Capitolo XIX
Avrai molte passioni, aveva predetto la mappa astrale che mamma Cheryl le aveva fatto appena nata. «Un'egida di amori intensi e fugaci. Un rosario di nomi tenuti insieme dai baci. Alcuni di loro distaccati, altri teneri. Più alti o più bassi, castani o bruni, ce n'è di ogni tipo.» «Potrai amarli molto ma non li avrai mai. Potranno amarti anche di più ma non ti avranno mai.» Aggiungeva Tabitha con finta aria seria. «Dietro non lasceranno scia o impronta. Giusto il ricordo, incerto e nostalgico, delle ore felici, le sole che contano, quelle realmente vissute.»
A quel punto Cheryl perdeva la pazienza e sbuffava ridendo: «Miscredente!».
Pur essendo cresciuta tra oroscopi, tarocchi e roba varia, lei non riusciva proprio a prendere sul serio le ciance con cui la madre irretiva i clienti affezionati che si presentavano anche a casa per una lettura urgente. Quel pomeriggio c'era la petulante signora Allen, una delle più assidue clienti. E cosa stava chiedendo la bionda del Garden District allo sdrucito mazzo di carte di Cheryl? Se il marito l'amava ancora. Tabitha sbuffò sonoramente, non era più semplice chiederlo a lui? Quando intravide con la coda dell'occhio il Diavolo tra la Luna e le Stelle, stesi sul tavolo del soggiorno, imboccò di gran fretta la porta di casa, prima che sua madre spiegasse il loro significato alla signora.

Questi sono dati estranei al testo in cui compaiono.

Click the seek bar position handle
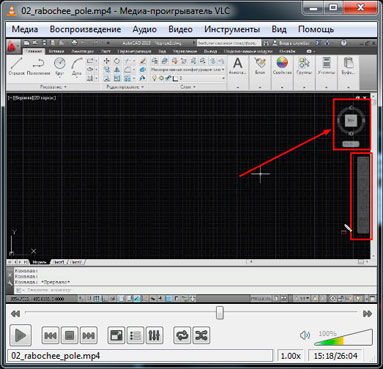 tap(220, 313)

Sul pianerottolo si fermò un attimo per guardare in alto, verso la porta di Fabrice. L'aveva sentito qualche minuto prima salire le scale in compagnia.

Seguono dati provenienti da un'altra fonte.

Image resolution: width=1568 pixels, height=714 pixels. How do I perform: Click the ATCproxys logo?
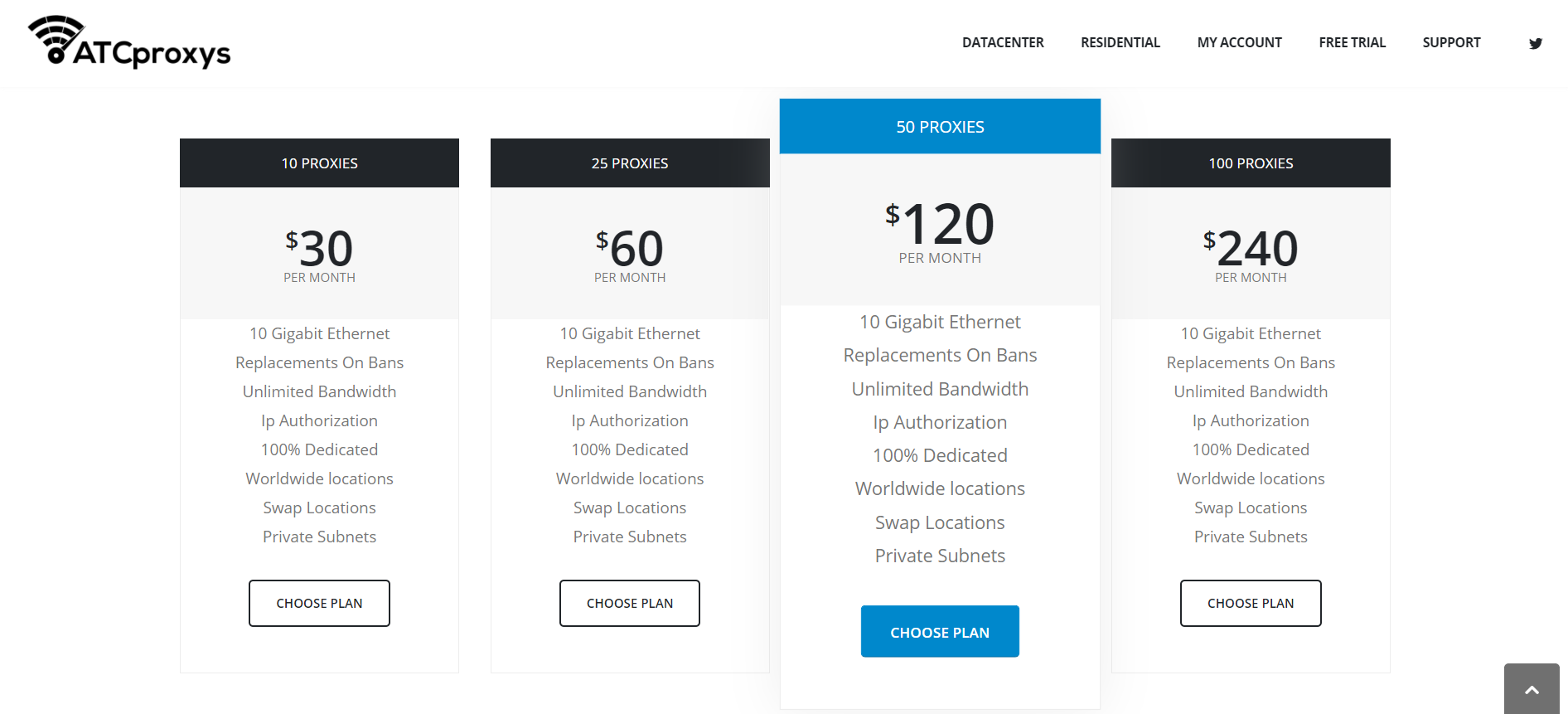[x=128, y=43]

L'aria del pomeriggio non era particolarmente calda, nonostante si stesse avvicinando l'estate, e l'abito di lino verde insufficiente per tenerla al caldo. Si cinse le spalle con le braccia, rabbrividendo. Forse il freddo è solo una mia impressione, pensò, guardando le persone che camminavano per strada. Era il pensiero di Fabrice con la donna bruna a farglielo sentire. Forse. Si impose di non pensarci.
«Ciao.»
Si voltò verso la voce sconosciuta senza fare il minimo rumore. Fu piuttosto il ragazzo a mostrarsi sorpreso dopo essersi imbattuto in lei. Il viso era magro con un lieve accenno di barba, i lineamenti delicati, ma gli occhi scuri sembravano quelli di un adulto. I capelli rossi erano mossi e portati più lunghi di quanto la moda richiedesse. Alto, ma non robusto, era vestito bene, non come i ragazzi del Quartiere con cui era solita azzuffarsi.
«Ciao» gli rispose.
Lui, persa l'iniziale titubanza, si avvicinò. «Abiti lì?» chiese, indicando il suo palazzo.
Lei lo guardò dritto negli occhi, incuriosita. «Perché ti interessa saperlo?»
Lui alzò le mani, ma non distolse lo sguardo. «Mi pare di aver visto mia zia entrare dentro» rispose, indicando il portone.
C'era qualcosa che non le tornava, si prese un attimo prima di rispondere. Lui notò l'esitazione.
«Chi è tua zia?» si affrettò a domandare.
«Louise Bosco.»
Stava per rispondere di non conoscere nessuno con quel nome, ma poi si ricordò della donna mora che frequentava Fabrice. Non voleva metterlo nei guai, per cui fece la cosa che più odiava al mondo: mentire. Pregò che sua madre si sbagliasse nel dire che non sapeva farlo. «Ah... è una delle clienti di mia madre, mi pare. Le legge le carte.»
Lui assottigliò gli occhi e il suo viso assunse una sembianza maligna.
«È venuta qui a farsi leggere le carte?» chiese, scettico.
«Be', cosa c'è di strano? Sapessi quante persone vengono da lei per conoscere il futuro!»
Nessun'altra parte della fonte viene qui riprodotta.